Pubblichiamo il primo intervento di un lettore che ha preferito rimanere nell'anonimato, e ha recensito per noi un classico:

"Il Giardino dei Ciliegi" di Anton Checov, scritto a più riprese e messo in scena la prima volta poco prima della morte, ha la capacità di mettere a nudo un vizio comune, con il quale spesso ci troviamo confrontati, ovvero l'incapacità di affrontare e accettare la realtà. La fine si avvicina ma nessuno ha il coraggio di affrontare la situazione, il tempo scorre inesorabilmente mentre vani tentativi di cambiare prima che tutto sia inesorabilmente perso rimangono inascoltati. Quante volte ci siamo trovati nostro malgrado in situazioni simili?

Nella foto una rappresentazione del "Giardino dei Ciliegi" tenutasi al Teatro Quirino.

Sia quando eravamo noi a non voler affrontare i problemi sia quando, inultimente, ci adoperavamo per aiutare chi non voleva farsi aiutare. Il teatro racconta con grande naturalezza vizi e virtu' umane per farci scoprire un pezzo per volta qualcosa in più di noi.

Quest'opera non parla solo a noi stessi ma offre interessanti spunti di riflessione sulla società contemporanea. "Il Giardino dei Ciliegi" racconta la fine di un'epoca: la ricchezza accumulata non per meriti ma per privilegio è stata depauperata in modo dissennato, la messa all'asta del Giardino dei Ciliegi, il simbolo di un passato che non esiste più, diventa un momento cruciale di passaggio dove chi, attraverso il lavoro, il coraggio e l'iniziativa, vedrà riconosciuto il proprio valore e costruirà il proprio futuro.

Molti inneggiano alla fine di una società dove i privilegi prevalgono e il merito fatica ad essere premiato. Coloro che basano la propria vita sul duro lavoro aspettano impazienti la fine per un nuovo inizio.

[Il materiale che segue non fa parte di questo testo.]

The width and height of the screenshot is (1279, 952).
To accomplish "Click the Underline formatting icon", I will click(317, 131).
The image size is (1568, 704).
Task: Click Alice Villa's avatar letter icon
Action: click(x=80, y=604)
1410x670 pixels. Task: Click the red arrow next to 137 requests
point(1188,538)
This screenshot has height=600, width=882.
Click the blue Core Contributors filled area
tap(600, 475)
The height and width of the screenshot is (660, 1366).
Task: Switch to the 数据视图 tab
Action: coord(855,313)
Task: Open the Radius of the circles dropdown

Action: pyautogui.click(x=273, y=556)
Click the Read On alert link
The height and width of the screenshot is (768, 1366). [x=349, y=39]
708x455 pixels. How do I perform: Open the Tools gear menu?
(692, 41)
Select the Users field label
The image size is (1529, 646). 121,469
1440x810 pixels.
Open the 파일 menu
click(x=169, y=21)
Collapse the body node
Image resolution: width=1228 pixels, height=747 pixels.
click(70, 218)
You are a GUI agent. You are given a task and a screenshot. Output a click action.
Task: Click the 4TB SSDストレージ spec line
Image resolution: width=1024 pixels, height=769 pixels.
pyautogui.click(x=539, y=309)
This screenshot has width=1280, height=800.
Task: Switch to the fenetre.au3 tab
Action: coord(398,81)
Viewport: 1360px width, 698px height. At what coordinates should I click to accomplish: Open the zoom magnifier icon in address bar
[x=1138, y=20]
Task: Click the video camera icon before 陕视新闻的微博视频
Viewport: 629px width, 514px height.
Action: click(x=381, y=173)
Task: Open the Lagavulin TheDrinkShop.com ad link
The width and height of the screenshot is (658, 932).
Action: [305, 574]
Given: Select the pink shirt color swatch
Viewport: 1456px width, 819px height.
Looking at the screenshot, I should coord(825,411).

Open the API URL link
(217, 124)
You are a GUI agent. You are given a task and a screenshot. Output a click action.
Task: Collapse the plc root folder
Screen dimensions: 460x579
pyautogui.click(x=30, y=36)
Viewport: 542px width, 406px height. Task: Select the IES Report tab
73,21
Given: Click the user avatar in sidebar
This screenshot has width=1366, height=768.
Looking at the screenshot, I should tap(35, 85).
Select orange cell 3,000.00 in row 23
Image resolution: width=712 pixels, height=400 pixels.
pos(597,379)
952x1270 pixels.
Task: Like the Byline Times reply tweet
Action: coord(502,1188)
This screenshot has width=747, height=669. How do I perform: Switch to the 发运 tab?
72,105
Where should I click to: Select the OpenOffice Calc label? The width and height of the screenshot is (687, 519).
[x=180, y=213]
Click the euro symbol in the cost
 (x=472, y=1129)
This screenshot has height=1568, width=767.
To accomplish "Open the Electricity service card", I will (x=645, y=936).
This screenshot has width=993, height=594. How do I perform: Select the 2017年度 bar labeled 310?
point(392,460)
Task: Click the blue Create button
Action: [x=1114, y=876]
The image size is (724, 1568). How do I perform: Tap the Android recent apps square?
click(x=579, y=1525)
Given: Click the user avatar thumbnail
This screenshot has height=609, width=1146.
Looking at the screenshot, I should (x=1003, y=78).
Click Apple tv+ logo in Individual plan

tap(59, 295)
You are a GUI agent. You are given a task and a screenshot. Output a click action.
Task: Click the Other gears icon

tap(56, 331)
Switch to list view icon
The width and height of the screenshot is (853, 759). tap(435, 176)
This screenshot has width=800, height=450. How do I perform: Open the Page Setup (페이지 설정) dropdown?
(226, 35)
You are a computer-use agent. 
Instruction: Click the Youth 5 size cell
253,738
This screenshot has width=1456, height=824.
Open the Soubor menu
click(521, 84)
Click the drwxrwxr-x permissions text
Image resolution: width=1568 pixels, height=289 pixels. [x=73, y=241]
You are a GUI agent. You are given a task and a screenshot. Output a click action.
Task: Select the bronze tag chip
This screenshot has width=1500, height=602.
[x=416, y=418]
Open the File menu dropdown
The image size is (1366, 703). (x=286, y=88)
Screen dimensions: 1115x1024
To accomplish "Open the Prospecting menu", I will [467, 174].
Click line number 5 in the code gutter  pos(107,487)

Forse questa messa all'asta non la vedremo mai, forse nemmeno i nostri figli. Il teatro ci dà speranza: Ermolaj Alekseevič Lopachin, figlio di servi che non potevano nemmeno entrare in cucina, diventa il proprietario del giardino, toglierà le amenità - i ciliegi che allietano la vista vuota degli aristocratici - per costruire nuova ricchezza e nuove possibilità.

E' solo questa tensione verso un futuro diverso che permette, ogni giorno, di affrontare le avversità, la fatica, l'ingiustizia. Senza questa speranza, all'asta non si presenterà chi incarna il nuovo corso o si presenterà forse sguarnito dell'unico capitale che nessuna crisi potrà mettere a repentaglio. Il vero capitale da costruire è fatto di valori, di lavoro e di abilità faticosamente costruite.

E' l'unico capitale sotto il nostro vero controllo. Alla fine avremo anche un sorriso benevolo nei confronti di Lijuba, la stravagante aristocratica sull'orlo della bancarotta, perché, in fondo, mostra solo l'umana difficoltà di affrontare un nuovo corso al quale molti non sono preparati.

Questo ci induce a non metterci in una posizione di giudizio rispetto a chi rimane aggrappato al vecchio corso. Il cambiamento è difficile per tutti ed è una sfida collettiva. Andiamo a teatro a vedere questa o altre storie, perché il teatro, forse con un linguaggio con il quale bisogna fare un po' di allenamento, parla al nostro cuore e alimenta la comprensione della realtà che a volte ci sfugge.